▶ Problem requirements: Down to the last line, the material below should be reproduced exactly.

▶ Available data:
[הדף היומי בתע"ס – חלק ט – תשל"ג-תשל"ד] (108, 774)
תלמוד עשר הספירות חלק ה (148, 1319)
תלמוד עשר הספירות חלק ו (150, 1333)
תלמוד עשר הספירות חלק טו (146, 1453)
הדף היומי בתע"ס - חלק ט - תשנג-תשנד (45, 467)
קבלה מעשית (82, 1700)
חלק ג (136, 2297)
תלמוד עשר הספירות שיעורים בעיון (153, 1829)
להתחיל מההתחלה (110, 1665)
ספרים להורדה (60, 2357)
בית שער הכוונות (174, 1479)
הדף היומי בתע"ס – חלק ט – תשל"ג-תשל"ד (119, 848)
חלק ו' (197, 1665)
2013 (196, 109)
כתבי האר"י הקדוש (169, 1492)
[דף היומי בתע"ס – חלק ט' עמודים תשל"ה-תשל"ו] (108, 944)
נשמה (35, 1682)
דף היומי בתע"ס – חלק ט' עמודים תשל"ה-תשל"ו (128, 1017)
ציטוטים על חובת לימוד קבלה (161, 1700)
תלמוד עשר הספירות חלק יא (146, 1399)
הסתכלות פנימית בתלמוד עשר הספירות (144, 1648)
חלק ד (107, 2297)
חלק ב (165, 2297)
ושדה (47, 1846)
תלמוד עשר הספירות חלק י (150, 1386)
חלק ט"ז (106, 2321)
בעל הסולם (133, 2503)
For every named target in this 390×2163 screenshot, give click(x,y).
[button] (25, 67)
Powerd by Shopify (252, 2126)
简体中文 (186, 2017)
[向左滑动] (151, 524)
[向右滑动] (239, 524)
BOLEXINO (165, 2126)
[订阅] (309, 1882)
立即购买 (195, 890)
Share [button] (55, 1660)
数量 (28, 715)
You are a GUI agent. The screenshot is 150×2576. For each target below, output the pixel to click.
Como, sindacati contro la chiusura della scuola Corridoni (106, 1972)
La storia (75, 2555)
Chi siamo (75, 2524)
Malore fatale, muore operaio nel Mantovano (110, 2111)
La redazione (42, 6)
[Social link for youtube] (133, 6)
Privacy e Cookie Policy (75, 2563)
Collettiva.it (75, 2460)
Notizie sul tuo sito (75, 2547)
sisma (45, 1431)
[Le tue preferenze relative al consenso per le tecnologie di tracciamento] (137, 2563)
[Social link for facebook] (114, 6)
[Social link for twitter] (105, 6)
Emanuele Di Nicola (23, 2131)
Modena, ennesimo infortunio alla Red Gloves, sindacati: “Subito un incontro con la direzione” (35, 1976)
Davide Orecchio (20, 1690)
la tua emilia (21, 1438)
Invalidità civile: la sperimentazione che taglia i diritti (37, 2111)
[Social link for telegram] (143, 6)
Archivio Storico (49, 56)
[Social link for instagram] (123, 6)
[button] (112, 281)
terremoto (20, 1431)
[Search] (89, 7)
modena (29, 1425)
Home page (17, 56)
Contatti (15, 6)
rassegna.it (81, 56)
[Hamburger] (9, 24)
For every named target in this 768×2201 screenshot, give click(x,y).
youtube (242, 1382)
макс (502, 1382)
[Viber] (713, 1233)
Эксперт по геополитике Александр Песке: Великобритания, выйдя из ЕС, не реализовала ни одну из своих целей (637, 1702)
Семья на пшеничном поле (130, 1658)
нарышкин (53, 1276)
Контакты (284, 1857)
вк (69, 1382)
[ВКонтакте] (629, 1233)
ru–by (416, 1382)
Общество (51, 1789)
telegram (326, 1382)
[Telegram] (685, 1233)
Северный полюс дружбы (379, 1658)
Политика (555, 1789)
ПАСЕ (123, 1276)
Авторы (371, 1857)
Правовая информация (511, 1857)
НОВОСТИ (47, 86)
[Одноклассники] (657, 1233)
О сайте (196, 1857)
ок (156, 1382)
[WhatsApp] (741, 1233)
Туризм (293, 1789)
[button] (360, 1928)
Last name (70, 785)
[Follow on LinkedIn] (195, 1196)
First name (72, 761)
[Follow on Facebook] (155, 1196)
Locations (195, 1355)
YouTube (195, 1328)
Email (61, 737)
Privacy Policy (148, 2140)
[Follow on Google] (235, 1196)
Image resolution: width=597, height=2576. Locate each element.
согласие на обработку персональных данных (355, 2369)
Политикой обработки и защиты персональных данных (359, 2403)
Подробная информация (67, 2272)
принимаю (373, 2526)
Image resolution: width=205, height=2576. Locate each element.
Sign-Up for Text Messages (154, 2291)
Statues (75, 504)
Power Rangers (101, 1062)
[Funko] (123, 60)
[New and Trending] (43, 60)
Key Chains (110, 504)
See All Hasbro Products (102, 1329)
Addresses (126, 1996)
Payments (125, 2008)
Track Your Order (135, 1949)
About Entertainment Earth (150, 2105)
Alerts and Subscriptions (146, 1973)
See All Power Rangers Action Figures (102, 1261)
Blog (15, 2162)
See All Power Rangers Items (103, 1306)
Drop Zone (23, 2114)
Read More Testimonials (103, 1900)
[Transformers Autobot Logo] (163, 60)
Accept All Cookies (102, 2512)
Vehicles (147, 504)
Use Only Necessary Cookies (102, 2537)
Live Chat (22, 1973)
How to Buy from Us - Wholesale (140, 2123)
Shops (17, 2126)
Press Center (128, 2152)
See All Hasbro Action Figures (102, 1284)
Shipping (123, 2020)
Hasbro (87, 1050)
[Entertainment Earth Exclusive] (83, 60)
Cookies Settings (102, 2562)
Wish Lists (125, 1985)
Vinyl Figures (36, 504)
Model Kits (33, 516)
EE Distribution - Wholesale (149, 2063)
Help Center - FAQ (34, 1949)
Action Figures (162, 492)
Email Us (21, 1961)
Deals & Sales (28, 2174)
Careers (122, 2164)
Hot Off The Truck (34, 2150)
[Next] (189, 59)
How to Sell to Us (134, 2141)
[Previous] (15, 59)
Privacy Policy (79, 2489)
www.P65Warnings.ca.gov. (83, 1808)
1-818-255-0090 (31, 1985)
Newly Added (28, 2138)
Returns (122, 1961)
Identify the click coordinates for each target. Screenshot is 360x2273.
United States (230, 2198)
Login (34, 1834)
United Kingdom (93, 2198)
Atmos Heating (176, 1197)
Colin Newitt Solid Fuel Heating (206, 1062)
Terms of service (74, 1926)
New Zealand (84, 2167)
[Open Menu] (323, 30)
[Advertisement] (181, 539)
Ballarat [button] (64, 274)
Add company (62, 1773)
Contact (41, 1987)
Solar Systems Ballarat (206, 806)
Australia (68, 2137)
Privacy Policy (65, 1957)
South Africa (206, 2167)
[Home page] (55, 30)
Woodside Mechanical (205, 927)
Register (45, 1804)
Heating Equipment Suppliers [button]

▶ Exercise output:
[הדף היומי בתע"ס – חלק ט – תשל"ג-תשל"ד] (108, 774)
תלמוד עשר הספירות חלק ה (148, 1319)
תלמוד עשר הספירות חלק ו (150, 1333)
תלמוד עשר הספירות חלק טו (146, 1453)
הדף היומי בתע"ס - חלק ט - תשנג-תשנד (45, 467)
קבלה מעשית (82, 1700)
חלק ג (136, 2297)
תלמוד עשר הספירות שיעורים בעיון (153, 1829)
להתחיל מההתחלה (110, 1665)
ספרים להורדה (60, 2357)
בית שער הכוונות (174, 1479)
הדף היומי בתע"ס – חלק ט – תשל"ג-תשל"ד (119, 848)
חלק ו' (197, 1665)
2013 (196, 109)
כתבי האר"י הקדוש (169, 1492)
[דף היומי בתע"ס – חלק ט' עמודים תשל"ה-תשל"ו] (108, 944)
נשמה (35, 1682)
דף היומי בתע"ס – חלק ט' עמודים תשל"ה-תשל"ו (128, 1017)
ציטוטים על חובת לימוד קבלה (161, 1700)
תלמוד עשר הספירות חלק יא (146, 1399)
הסתכלות פנימית בתלמוד עשר הספירות (144, 1648)
חלק ד (107, 2297)
חלק ב (165, 2297)
ושדה (47, 1846)
תלמוד עשר הספירות חלק י (150, 1386)
חלק ט"ז (106, 2321)
בעל הסולם (133, 2503)
For every named target in this 390×2163 screenshot, give click(x,y).
[button] (25, 67)
Powerd by Shopify (252, 2126)
简体中文 (186, 2017)
[向左滑动] (151, 524)
[向右滑动] (239, 524)
BOLEXINO (165, 2126)
[订阅] (309, 1882)
立即购买 (195, 890)
Share [button] (55, 1660)
数量 (28, 715)
You are a GUI agent. The screenshot is 150×2576. For each target below, output the pixel to click.
Como, sindacati contro la chiusura della scuola Corridoni (106, 1972)
La storia (75, 2555)
Chi siamo (75, 2524)
Malore fatale, muore operaio nel Mantovano (110, 2111)
La redazione (42, 6)
[Social link for youtube] (133, 6)
Privacy e Cookie Policy (75, 2563)
Collettiva.it (75, 2460)
Notizie sul tuo sito (75, 2547)
sisma (45, 1431)
[Le tue preferenze relative al consenso per le tecnologie di tracciamento] (137, 2563)
[Social link for facebook] (114, 6)
[Social link for twitter] (105, 6)
Emanuele Di Nicola (23, 2131)
Modena, ennesimo infortunio alla Red Gloves, sindacati: “Subito un incontro con la direzione” (35, 1976)
Davide Orecchio (20, 1690)
la tua emilia (21, 1438)
Invalidità civile: la sperimentazione che taglia i diritti (37, 2111)
[Social link for telegram] (143, 6)
Archivio Storico (49, 56)
[Social link for instagram] (123, 6)
[button] (112, 281)
terremoto (20, 1431)
[Search] (89, 7)
modena (29, 1425)
Home page (17, 56)
Contatti (15, 6)
rassegna.it (81, 56)
[Hamburger] (9, 24)
For every named target in this 768×2201 screenshot, give click(x,y).
youtube (242, 1382)
макс (502, 1382)
[Viber] (713, 1233)
Эксперт по геополитике Александр Песке: Великобритания, выйдя из ЕС, не реализовала ни одну из своих целей (637, 1702)
Семья на пшеничном поле (130, 1658)
нарышкин (53, 1276)
Контакты (284, 1857)
вк (69, 1382)
[ВКонтакте] (629, 1233)
ru–by (416, 1382)
Общество (51, 1789)
telegram (326, 1382)
[Telegram] (685, 1233)
Северный полюс дружбы (379, 1658)
Политика (555, 1789)
ПАСЕ (123, 1276)
Авторы (371, 1857)
Правовая информация (511, 1857)
НОВОСТИ (47, 86)
[Одноклассники] (657, 1233)
О сайте (196, 1857)
ок (156, 1382)
[WhatsApp] (741, 1233)
Туризм (293, 1789)
[button] (360, 1928)
Last name (70, 785)
[Follow on LinkedIn] (195, 1196)
First name (72, 761)
[Follow on Facebook] (155, 1196)
Locations (195, 1355)
YouTube (195, 1328)
Email (61, 737)
Privacy Policy (148, 2140)
[Follow on Google] (235, 1196)
Image resolution: width=597, height=2576. Locate each element.
согласие на обработку персональных данных (355, 2369)
Политикой обработки и защиты персональных данных (359, 2403)
Подробная информация (67, 2272)
принимаю (373, 2526)
Image resolution: width=205, height=2576. Locate each element.
Sign-Up for Text Messages (154, 2291)
Statues (75, 504)
Power Rangers (101, 1062)
[Funko] (123, 60)
[New and Trending] (43, 60)
Key Chains (110, 504)
See All Hasbro Products (102, 1329)
Addresses (126, 1996)
Payments (125, 2008)
Track Your Order (135, 1949)
About Entertainment Earth (150, 2105)
Alerts and Subscriptions (146, 1973)
See All Power Rangers Action Figures (102, 1261)
Blog (15, 2162)
See All Power Rangers Items (103, 1306)
Drop Zone (23, 2114)
Read More Testimonials (103, 1900)
[Transformers Autobot Logo] (163, 60)
Accept All Cookies (102, 2512)
Vehicles (147, 504)
Use Only Necessary Cookies (102, 2537)
Live Chat (22, 1973)
How to Buy from Us - Wholesale (140, 2123)
Shops (17, 2126)
Press Center (128, 2152)
See All Hasbro Action Figures (102, 1284)
Shipping (123, 2020)
Hasbro (87, 1050)
[Entertainment Earth Exclusive] (83, 60)
Cookies Settings (102, 2562)
Wish Lists (125, 1985)
Vinyl Figures (36, 504)
Model Kits (33, 516)
EE Distribution - Wholesale (149, 2063)
Help Center - FAQ (34, 1949)
Action Figures (162, 492)
Email Us (21, 1961)
Deals & Sales (28, 2174)
Careers (122, 2164)
Hot Off The Truck (34, 2150)
[Next] (189, 59)
How to Sell to Us (134, 2141)
[Previous] (15, 59)
Privacy Policy (79, 2489)
www.P65Warnings.ca.gov. (83, 1808)
1-818-255-0090 (31, 1985)
Newly Added (28, 2138)
Returns (122, 1961)
Identify the click coordinates for each target. Screenshot is 360x2273.
United States (230, 2198)
Login (34, 1834)
United Kingdom (93, 2198)
Atmos Heating (176, 1197)
Colin Newitt Solid Fuel Heating (206, 1062)
Terms of service (74, 1926)
New Zealand (84, 2167)
[Open Menu] (323, 30)
[Advertisement] (181, 539)
Ballarat [button] (64, 274)
Add company (62, 1773)
Contact (41, 1987)
Solar Systems Ballarat (206, 806)
Australia (68, 2137)
Privacy Policy (65, 1957)
South Africa (206, 2167)
[Home page] (55, 30)
Woodside Mechanical (205, 927)
Register (45, 1804)
Heating Equipment Suppliers [button]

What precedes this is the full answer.